-- Given information follows --
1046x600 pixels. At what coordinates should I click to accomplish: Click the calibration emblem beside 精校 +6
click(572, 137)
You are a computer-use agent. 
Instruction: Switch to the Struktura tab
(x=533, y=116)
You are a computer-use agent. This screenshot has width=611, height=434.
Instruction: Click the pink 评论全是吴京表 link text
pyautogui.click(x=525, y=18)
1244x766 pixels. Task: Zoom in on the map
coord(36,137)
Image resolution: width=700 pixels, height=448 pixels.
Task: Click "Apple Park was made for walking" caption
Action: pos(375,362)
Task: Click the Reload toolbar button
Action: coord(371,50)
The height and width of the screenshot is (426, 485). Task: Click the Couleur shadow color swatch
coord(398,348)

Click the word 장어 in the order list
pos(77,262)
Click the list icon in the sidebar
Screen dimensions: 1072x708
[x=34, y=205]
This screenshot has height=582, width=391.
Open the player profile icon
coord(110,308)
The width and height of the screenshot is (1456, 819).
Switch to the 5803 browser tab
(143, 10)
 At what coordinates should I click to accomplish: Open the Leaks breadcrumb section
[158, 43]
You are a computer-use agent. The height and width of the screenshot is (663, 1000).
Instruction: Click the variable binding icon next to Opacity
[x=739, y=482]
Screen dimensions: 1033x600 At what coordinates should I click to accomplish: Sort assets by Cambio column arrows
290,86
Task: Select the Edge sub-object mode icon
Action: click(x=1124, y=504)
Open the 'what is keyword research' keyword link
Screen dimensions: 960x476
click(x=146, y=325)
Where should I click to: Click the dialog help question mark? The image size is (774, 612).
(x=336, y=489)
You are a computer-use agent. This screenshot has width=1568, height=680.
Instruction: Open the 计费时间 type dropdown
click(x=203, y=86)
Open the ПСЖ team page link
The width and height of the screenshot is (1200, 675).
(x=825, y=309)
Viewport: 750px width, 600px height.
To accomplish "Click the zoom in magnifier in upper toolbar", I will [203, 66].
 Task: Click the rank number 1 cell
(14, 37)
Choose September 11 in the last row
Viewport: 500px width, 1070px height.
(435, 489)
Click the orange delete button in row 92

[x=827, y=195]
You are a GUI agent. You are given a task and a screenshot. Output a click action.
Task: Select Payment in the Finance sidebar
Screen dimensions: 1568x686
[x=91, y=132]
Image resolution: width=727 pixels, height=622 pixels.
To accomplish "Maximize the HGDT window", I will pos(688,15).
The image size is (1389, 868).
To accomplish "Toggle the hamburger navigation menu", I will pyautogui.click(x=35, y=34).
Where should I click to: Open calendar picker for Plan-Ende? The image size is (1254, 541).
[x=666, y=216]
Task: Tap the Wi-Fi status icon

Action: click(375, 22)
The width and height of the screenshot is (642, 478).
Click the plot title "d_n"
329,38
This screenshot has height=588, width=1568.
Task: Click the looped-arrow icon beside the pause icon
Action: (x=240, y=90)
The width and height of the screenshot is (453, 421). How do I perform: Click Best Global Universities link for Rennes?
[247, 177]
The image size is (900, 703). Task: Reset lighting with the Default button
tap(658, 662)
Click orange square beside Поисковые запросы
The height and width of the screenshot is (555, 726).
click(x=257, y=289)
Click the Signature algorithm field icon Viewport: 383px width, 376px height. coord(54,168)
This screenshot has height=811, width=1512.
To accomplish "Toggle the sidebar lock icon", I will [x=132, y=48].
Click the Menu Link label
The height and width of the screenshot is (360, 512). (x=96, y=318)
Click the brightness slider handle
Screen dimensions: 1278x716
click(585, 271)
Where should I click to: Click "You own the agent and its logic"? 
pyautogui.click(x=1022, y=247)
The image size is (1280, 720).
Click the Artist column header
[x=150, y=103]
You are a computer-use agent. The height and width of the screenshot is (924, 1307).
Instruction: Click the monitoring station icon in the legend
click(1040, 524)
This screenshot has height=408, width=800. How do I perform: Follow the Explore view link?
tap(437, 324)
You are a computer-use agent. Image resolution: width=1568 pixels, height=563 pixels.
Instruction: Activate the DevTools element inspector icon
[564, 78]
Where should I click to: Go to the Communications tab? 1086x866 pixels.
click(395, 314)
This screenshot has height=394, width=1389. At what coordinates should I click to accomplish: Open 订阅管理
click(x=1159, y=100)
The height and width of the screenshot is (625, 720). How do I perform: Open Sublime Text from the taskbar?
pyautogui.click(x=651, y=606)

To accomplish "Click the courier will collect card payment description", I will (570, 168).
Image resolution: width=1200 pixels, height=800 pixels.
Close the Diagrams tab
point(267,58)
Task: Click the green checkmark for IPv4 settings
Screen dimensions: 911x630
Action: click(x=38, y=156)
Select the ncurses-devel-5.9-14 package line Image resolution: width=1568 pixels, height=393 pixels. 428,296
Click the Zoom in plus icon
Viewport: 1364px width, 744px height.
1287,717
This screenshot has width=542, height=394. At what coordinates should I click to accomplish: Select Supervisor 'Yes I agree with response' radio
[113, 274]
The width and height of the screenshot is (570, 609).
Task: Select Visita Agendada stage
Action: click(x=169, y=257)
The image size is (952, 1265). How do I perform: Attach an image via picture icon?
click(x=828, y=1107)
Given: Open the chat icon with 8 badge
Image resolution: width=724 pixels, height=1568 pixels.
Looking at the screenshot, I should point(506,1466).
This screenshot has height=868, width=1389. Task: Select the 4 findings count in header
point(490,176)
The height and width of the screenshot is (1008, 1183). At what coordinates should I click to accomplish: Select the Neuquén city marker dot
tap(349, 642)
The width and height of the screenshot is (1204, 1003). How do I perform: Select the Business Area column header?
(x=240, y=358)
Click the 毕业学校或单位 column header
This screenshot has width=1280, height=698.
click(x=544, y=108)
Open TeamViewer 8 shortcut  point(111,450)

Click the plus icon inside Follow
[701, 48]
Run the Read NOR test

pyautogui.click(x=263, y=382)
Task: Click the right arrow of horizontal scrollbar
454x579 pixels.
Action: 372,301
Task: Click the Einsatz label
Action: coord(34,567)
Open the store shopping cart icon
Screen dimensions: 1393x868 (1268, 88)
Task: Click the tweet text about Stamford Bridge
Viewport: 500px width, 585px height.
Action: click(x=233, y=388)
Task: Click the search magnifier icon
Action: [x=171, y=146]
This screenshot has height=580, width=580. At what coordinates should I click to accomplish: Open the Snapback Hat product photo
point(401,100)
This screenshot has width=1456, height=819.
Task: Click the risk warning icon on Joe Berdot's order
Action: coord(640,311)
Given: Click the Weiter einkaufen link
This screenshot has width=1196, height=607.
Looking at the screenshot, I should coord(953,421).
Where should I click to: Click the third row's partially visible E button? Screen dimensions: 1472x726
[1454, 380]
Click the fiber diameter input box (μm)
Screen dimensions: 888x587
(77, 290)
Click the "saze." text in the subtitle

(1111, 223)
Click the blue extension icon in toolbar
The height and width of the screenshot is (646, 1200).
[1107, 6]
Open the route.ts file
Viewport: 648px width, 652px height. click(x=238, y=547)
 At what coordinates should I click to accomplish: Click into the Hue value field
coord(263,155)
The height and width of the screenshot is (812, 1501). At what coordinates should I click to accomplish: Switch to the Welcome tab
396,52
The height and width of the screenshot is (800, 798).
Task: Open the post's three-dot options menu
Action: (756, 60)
-- Given information concluded --
• **Exercise**:
Pull every line containing "will" from the data.

• **Response area**:
To accomplish "Click the zoom in magnifier in upper toolbar", I will [203, 66].
To accomplish "Maximize the HGDT window", I will pos(688,15).
To accomplish "Toggle the hamburger navigation menu", I will pyautogui.click(x=35, y=34).
To accomplish "Toggle the sidebar lock icon", I will [x=132, y=48].
To accomplish "Click the courier will collect card payment description", I will (570, 168).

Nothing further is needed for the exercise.